A B C D E F G H I J K L M N O P Q R S T U V W X Y Z
C
Counterdata
Data produced by civil society groups or individuals in order to challenge unequal power. Producing counterdata is not (only) about countering missing data or inadequate official data from institutions but is also used to challenge state bias and inaction, to galvanize media and public attention, to reframe political debates, to work toward policy change, and to help heal wounded communities.
Co-Liberation
This is the idea that all of us are harmed by systems of unequal power
and that we, working together, can free ourselves of its multiple burdens—material, psychic, spiritual, and intergenerational.
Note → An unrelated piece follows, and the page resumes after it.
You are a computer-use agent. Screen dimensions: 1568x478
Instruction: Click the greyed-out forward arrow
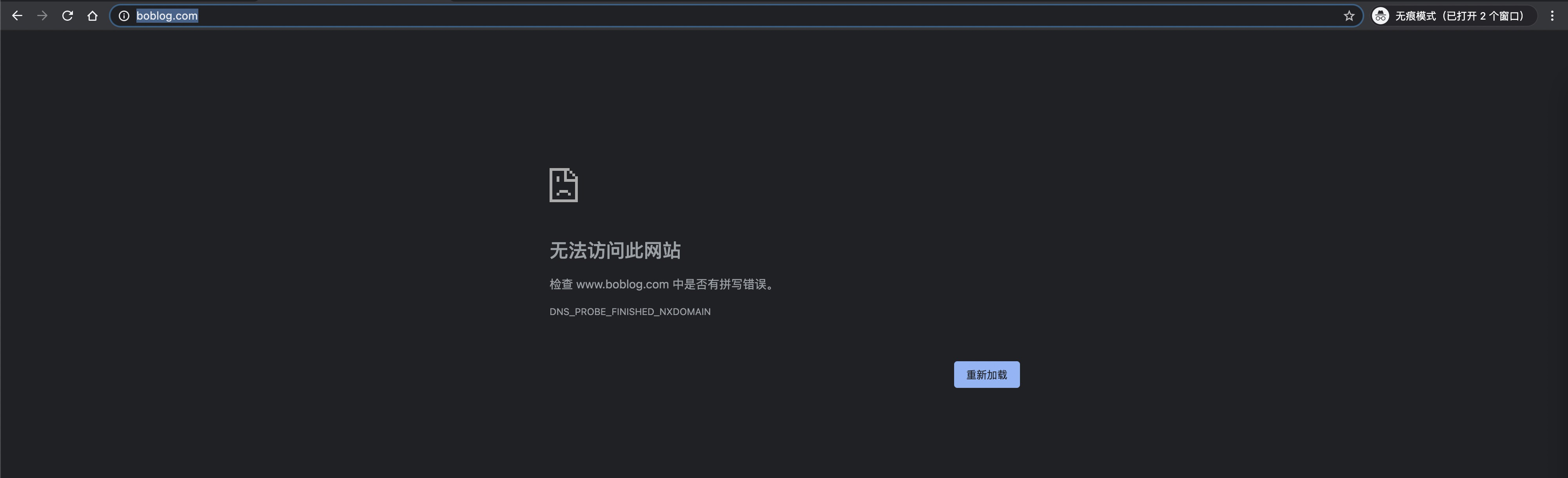point(42,16)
There is a well-known quote from Aboriginal activists in Queensland, Australia, that best represents this idea: “If you have come here to help me you are wasting your time, but if you have come because your liberation is bound up with mine, then let us work together.”
D
Data Activism
The use of data and software to pursue collective action and exercise political agency. Producing counterdata and engaging in restorative/transformative data science are specific ways—but far from the only ways—of engaging in data activism.
Data Epistemologies
Theories and approaches to knowing things about the world with data. Mainstream data epistemologies are heavily positivist—seeking to use data to find universal truths over a consideration of context. This results in hegemonic data science. Many scholars and activists have highlighted how mainstream data epistemologies replicate violent and extractive and colonial modes of knowledge generation. Emerging alternative data epistemologies include data feminism, feminist data refusal, emancipatory data science, environmental data justice, decolonial AI, Indigenous data sovereignty, and queer data.
Discordant Data
Describes the fact that official data and counterdata often deliberately do not coincide; they are discordant because they intentionally use different definitions, measurements, and classification strategies.
G
Geographies of Missing Data
Refers to the analysis of how missing data are distributed geographically and socially, highlighting structural inequalities in data collection and availability.
H
Hegemonic Data Science
Dominant data science that works to concentrate wealth and power, accelerate racial capitalism, perpetuate patriarchy, uphold colonialism, and worsen environmental excesses and social inequalities.
I
Intersectionality
An idea from Black feminism that systems of power compound and combine and cannot be understood in isolation. For example, a single-axis analysis that looks only at patriarchy will miss the ways in which patriarchy intersects with white supremacy, with settler colonialism, with ableism, and so on. Intersectionality comes from theorizing the experiences of Black women in the United States, and substantial contributions to it have been made by the Combahee River Collective, Kimberlé Crenshaw, and Patricia Hill Collins, among many others.
O
Official Data
Data that are produced by the state, international governing bodies, and/or other mainstream institutions such as large corporations or professional associations.
P
Power
The current configuration of structural privilege and structural oppression, in which some groups experience unearned advantages—because various systems have been designed by people like them and work for people like them—and other groups experience systematic and violent disadvantages—because those same systems were not designed by them or with people like them in mind. Specific systems of privilege and oppression include, but are not limited to: cisheteropatriarchy, colonialism, white supremacy, racial capitalism, and ableism. Hegemonic data science reinforces this power and the unequal status quo it produces, while counterdata science seeks to challenge it.
R
Restorative/Transformative Data Science
An approach to working with systematic information that seeks, first, to heal communities from the violence and trauma produced by structural inequality and, second, to envision and work toward a world in which such violence has been eliminated. Restoration involves the use of data for restoring life, living, and vitality to the individuals, families, communities, and larger publics harmed by unequal systems of power. It also seeks the restoration of rights—the right to live a life free from violence, for example, or the right to adequate housing, or the right to ancestral homelands. Transformation involves the use of data to dismantle and shift the structural conditions that produced the violence in the first place. It is both visionary and preventative.
T
Triangulation
Using multiple sources of information about the same event or phenomenon to cross-reference and verify details. This is often necessary when official data are suspect or sparse or when there is not a single authoritative source of information in the information ecosystem.